政策宣伝広報委員会だより
会員意見実態調査(1) 2紙で報道 医療機関の継承予定3割が「閉院」
2021.01.25
自身の医療機関の将来について「不安」が半数--。協会が昨年7月に実施した2020年会員意見実態調査結果で、地域医療を担う開業医の将来展望について、約半数が不安を抱いていることなどが明らかとなった。低診療報酬に加え、新型コロナ禍の影響が現れていると考えられる。本結果について神戸新聞としんぶん赤旗が報道した。今号から分野別に順次、調査結果を紹介する。
(結果の概要はこちら)
自分の医療機関の将来半数が「不安」
会員意見実態調査は、1988年より2年に1度、診療報酬改定の年に、会員の意見を広く把握し、協会活動に生かすために、医療・社会保障から政治・経済に至るまで、情勢に応じた質問で調査を行っている。
調査で「自分の医療機関の将来展望」について聞いたところ、「不安がある」が49.5%と約半数を占め、「分からない」が28.8%、「大丈夫」が15.8%となった(図1)。「不安がある」の割合は2年前の44.2%から5ポイント上昇しており、新型コロナ感染拡大が強く影響したと考えられる。
医科・歯科別では、「不安がある」と回答した比率が医科は47.0%に対し、歯科は55.4%と歯科の方が高く、低診療報酬と深刻な受診抑制が続く歯科会員に医療機関の不安が強いことがうかがわれる。
会員意見実態調査結果(1)「開業医の将来展望」

__________

## 作業項目
課題文から、「政策宣伝広報委員会だより」を含む語句で始まり「じた質問で調査を行っている。」で終わる部分を、一字も変えずに書き写す。

__________

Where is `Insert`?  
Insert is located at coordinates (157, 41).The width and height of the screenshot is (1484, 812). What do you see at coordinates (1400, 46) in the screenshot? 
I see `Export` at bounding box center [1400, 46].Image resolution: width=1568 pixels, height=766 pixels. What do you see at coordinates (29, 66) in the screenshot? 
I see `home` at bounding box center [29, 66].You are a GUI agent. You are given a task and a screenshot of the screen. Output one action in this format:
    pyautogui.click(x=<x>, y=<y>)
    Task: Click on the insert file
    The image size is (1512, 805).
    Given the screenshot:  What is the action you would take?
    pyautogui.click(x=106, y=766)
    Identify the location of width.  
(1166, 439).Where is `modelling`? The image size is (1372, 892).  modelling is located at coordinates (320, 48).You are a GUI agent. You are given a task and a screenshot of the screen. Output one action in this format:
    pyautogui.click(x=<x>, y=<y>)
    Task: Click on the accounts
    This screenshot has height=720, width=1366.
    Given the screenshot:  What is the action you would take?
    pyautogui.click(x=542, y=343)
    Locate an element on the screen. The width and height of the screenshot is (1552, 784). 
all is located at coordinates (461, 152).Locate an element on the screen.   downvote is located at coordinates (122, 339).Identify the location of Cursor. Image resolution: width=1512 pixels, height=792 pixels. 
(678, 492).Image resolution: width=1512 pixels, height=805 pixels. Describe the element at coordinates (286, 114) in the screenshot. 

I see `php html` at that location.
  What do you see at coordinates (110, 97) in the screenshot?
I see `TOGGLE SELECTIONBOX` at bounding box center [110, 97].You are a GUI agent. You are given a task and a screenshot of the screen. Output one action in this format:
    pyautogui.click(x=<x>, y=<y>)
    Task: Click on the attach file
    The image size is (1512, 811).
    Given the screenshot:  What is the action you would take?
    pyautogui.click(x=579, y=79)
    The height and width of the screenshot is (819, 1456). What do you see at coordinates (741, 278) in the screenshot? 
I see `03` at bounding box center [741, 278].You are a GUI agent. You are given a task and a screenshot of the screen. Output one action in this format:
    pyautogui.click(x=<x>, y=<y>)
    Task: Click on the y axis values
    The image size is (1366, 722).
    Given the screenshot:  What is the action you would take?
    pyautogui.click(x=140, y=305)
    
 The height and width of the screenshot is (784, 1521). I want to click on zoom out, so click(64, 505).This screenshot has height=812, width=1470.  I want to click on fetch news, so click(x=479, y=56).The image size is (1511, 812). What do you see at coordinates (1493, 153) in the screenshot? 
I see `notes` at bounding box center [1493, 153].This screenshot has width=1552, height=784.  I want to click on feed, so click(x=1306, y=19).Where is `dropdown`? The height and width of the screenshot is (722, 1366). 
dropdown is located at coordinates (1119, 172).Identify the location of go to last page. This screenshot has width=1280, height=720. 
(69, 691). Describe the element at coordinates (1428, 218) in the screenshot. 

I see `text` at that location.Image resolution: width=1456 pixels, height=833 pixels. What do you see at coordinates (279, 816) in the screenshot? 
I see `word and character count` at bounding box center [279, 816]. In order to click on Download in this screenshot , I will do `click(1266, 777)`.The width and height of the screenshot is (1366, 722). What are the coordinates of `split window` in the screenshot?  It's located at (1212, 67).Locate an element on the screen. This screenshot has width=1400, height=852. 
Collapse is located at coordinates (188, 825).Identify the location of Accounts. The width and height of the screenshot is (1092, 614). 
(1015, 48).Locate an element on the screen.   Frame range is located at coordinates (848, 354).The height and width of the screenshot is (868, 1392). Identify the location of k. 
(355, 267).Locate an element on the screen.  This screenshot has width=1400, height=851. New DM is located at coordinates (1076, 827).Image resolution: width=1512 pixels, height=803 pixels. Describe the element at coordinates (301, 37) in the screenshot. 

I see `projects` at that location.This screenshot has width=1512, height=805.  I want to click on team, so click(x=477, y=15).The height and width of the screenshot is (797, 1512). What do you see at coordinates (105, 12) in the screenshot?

__________

## 解答欄
政策宣伝広報委員会だより
会員意見実態調査(1) 2紙で報道 医療機関の継承予定3割が「閉院」
2021.01.25
自身の医療機関の将来について「不安」が半数--。協会が昨年7月に実施した2020年会員意見実態調査結果で、地域医療を担う開業医の将来展望について、約半数が不安を抱いていることなどが明らかとなった。低診療報酬に加え、新型コロナ禍の影響が現れていると考えられる。本結果について神戸新聞としんぶん赤旗が報道した。今号から分野別に順次、調査結果を紹介する。
(結果の概要はこちら)
自分の医療機関の将来半数が「不安」
会員意見実態調査は、1988年より2年に1度、診療報酬改定の年に、会員の意見を広く把握し、協会活動に生かすために、医療・社会保障から政治・経済に至るまで、情勢に応じた質問で調査を行っている。